The accident happened on what began as a normal offseason day at Hill's Wichita, Kans., home. He was using a table saw to build a window frame, something he'd done millions of times. His father is a master carpenter, and Hill has dreamed of being an architect. He's designed floor plans, homes.
But when he made a second pass, the saw got stuck on a knot in the wood and it severed all but the index finger on his right hand, and that one suffered minor damage.
"It cut my thumb off first," Hill said Monday. "It went through all the muscles of my thumb. It cut all four fingers and all four ligaments."
He was rushed to the emergency room, but if it wasn't for a persistent father-in-law, Hill would only have two fingers on his right hand. A specialist who has connections with the Cubs' hand expert was contacted, and they were able to re-attach the fingers.
"He was proud to be able to do what he did with the mess that he got," Hill said.
He went to the emergency room at 9:30 a.m. CT, and had the surgery about two hours later.
"The emergency room wanted to do the surgery at 5 or 6 that evening," Hill said. "I would've for sure lost [the fingers] then. The only focus we had was that the fingers were living. We attached the arteries and whatever goes on."
They added some bone to his middle finger so he could move it.
"They had me hold a ball in my left hand to see where my ring finger was placed, so when they sewed my finger back on, it was fixed in that position," he said. "I guess you could say [my hand] was built for baseball now."
At the time, Hill even considered having the fingers cut off if it would shorten his rehab time. He was told he couldn't throw until January. He was throwing a tennis ball in November.
The rehab wasn't easy. Give credit to his persistent therapist, Polly Sensaman, who also had a baseball background. Her father was Ken Johnson, who pitched for the Philadelphia Phillies in 1950 and went 4-1 with the Whiz Kids.
"It was a long deal -- three, four hours of therapy every day," he said. "You battle a lot of nightmares and ups and downs emotionally as far as your career goes. Some days are good, and you figure, 'Oh, I'll be back easy.' And the next day, you get punished by the therapist, and you think, 'Man, I don't know.'
"You have to learn how to give high fives all over again and shake hands all over again," he said. "You have to do everything different."
Looking at his right hand now, Hill's little finger barely moves, his ring finger is contorted, and the middle finger is crooked. But he can work with it, and, more importantly, he can play with it. Hill was examined in Chicago in December by the team hand specialist.
"He looked at me and said he didn't think I was going to play again," Hill said. "You've got some of the best people in the world saying, 'I don't know, I don't see it, but good luck.'
"In the back of my mind, I always knew that if I got the opportunity to play, and the Cubs kept me in the lineup, I just knew I was going to be able to do it," he continued. "I knew it'd be hard, and it looked ugly in the beginning. You don't want to be detrimental to your team. I feel like I'm out there playing, and I feel like I'm hurting my team, and I'm depressed. I've learned to deal with that and gotten help with it. It'll be great to get on with it and put it in the past."
He batted .158 in April, saying it felt as if he had "frozen carrots for fingers." He followed that with a .230 May.
"My wife talked me out of calling [Cubs general manager Jim] Hendry a couple times to ask if there was a manager or coaching job or roving catching job, because I didn't know if it was going to work," Hill said. "It warmed up a little bit, and I kind of took off."
Give Iowa hitting coach Von Joshua credit, too. He figured out what Hill needed to do to get his swing back. Hill batted .432 in 23 games in July.
"I did some things I probably should've done 10 years ago," he said of his hitting.
He's still able to switch hit. He's had to add a taped knot on his bat to help his grip. He still has pain in his right hand, but on Monday, it didn't hurt too bad.

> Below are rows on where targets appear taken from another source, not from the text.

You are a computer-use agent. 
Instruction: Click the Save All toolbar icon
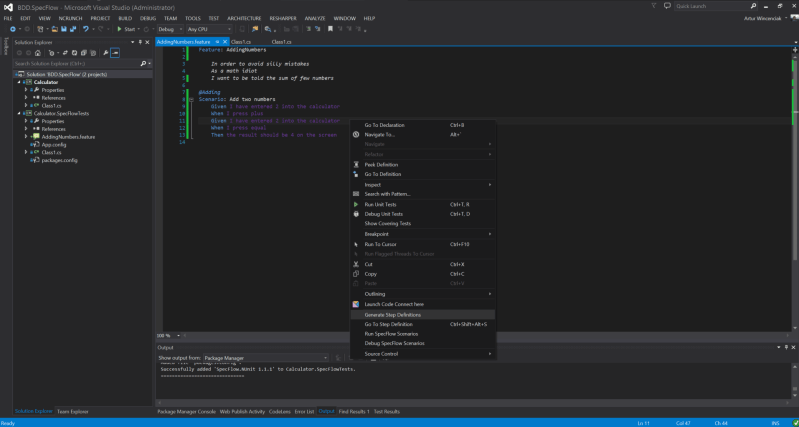(75, 29)
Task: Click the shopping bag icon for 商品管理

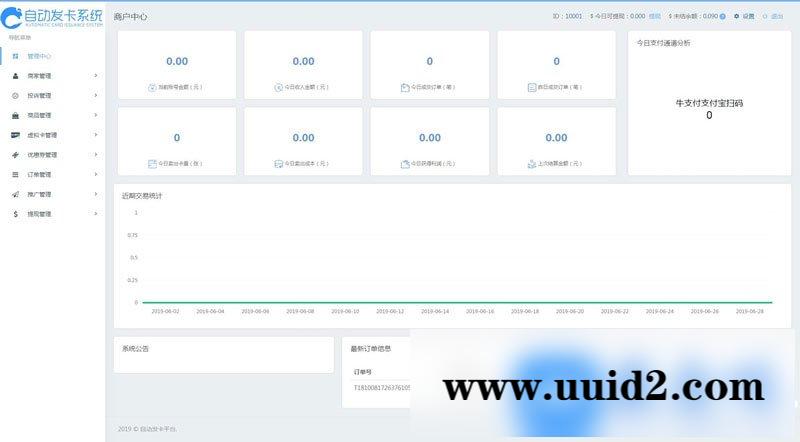Action: point(15,115)
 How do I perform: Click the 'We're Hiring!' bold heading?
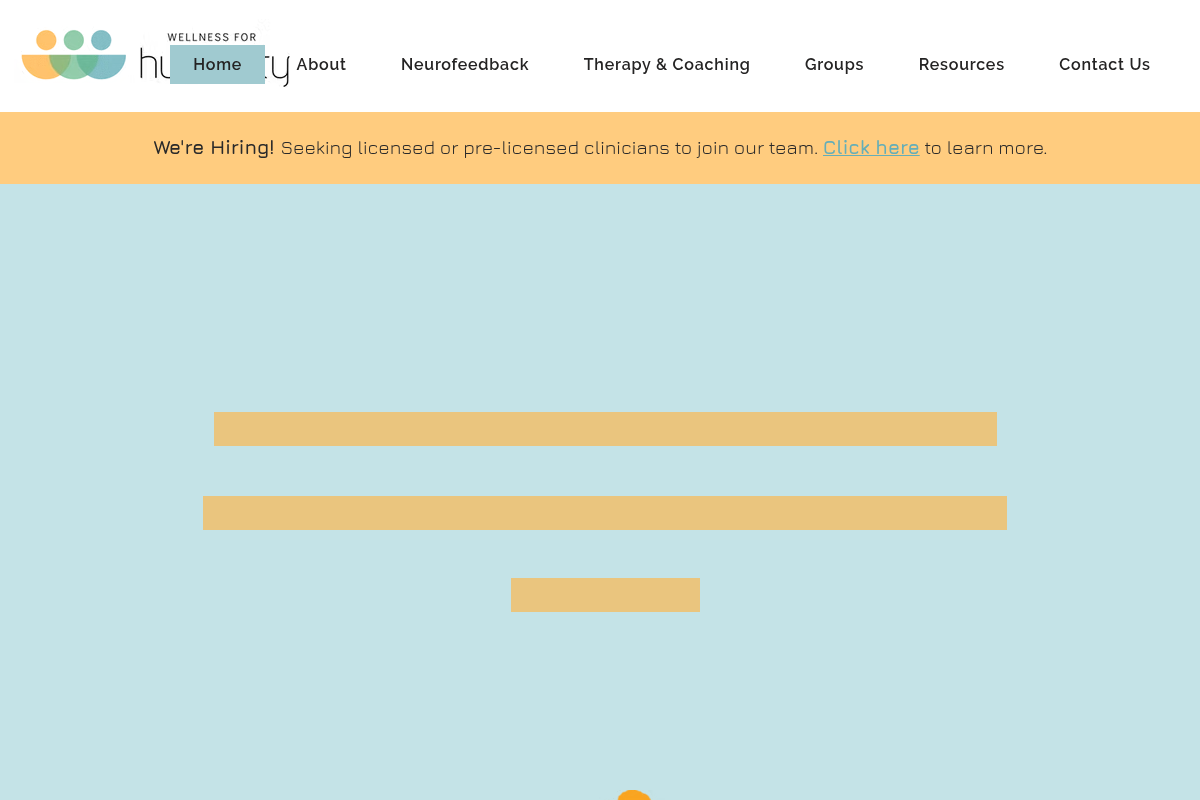click(x=213, y=148)
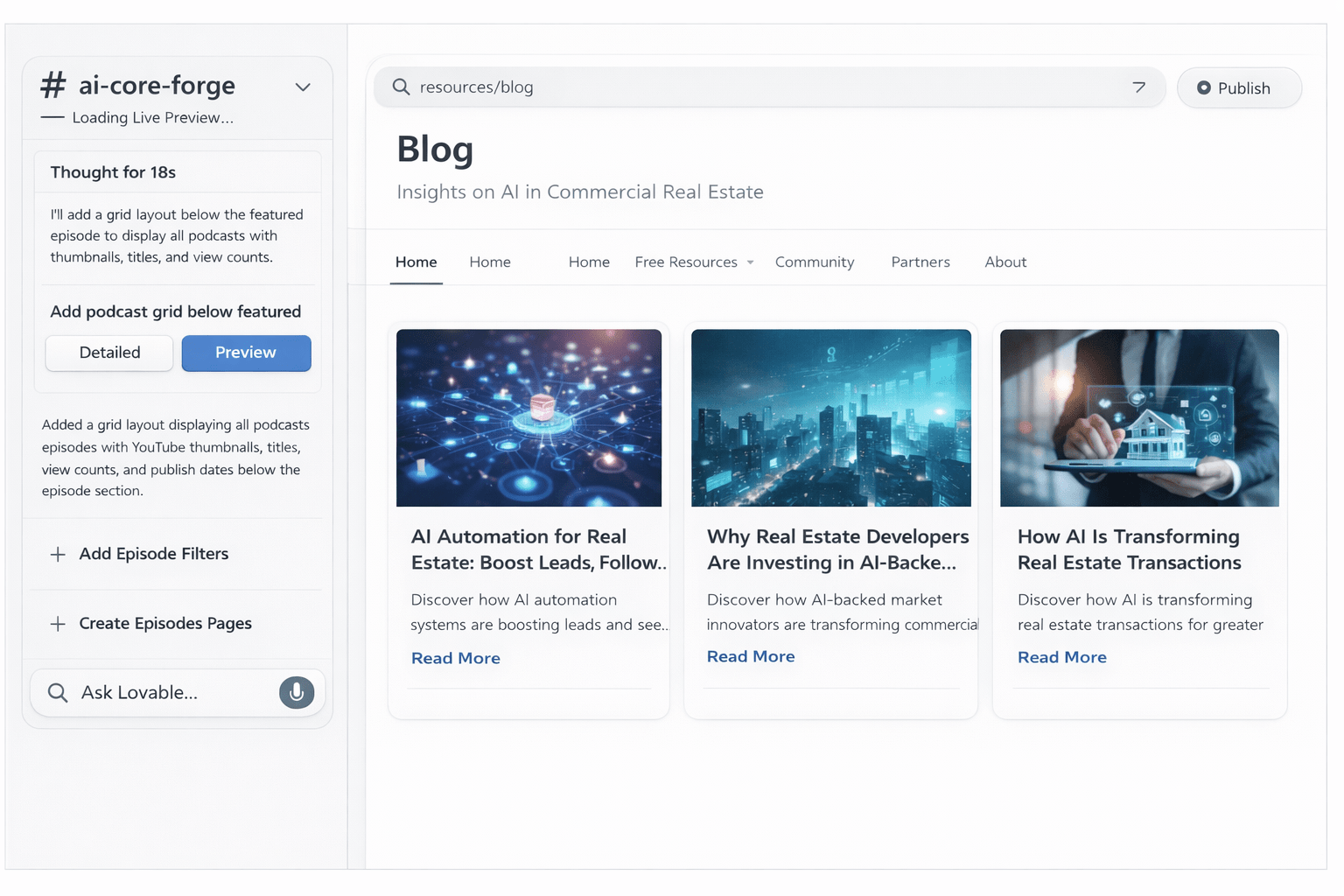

There was a game this year when Hill was crossed up on a pitch, tried to block it in the dirt and ended up with stitch marks on his fingers. The Iowa Cubs wanted him to go for X-rays.
"I said, 'Do you really want to put the technician through that? You'll scare the hell out of her,'" Hill said. "They said, 'You have three broken fingers.' I said, 'No kidding.'"
When his playing days are over, Hill will likely have at least two of the fingers removed. He's worried about arthritis and the pain.
"It's going to hurt sitting on the bench, it's going to hurt hitting," he said, "so I might as well play."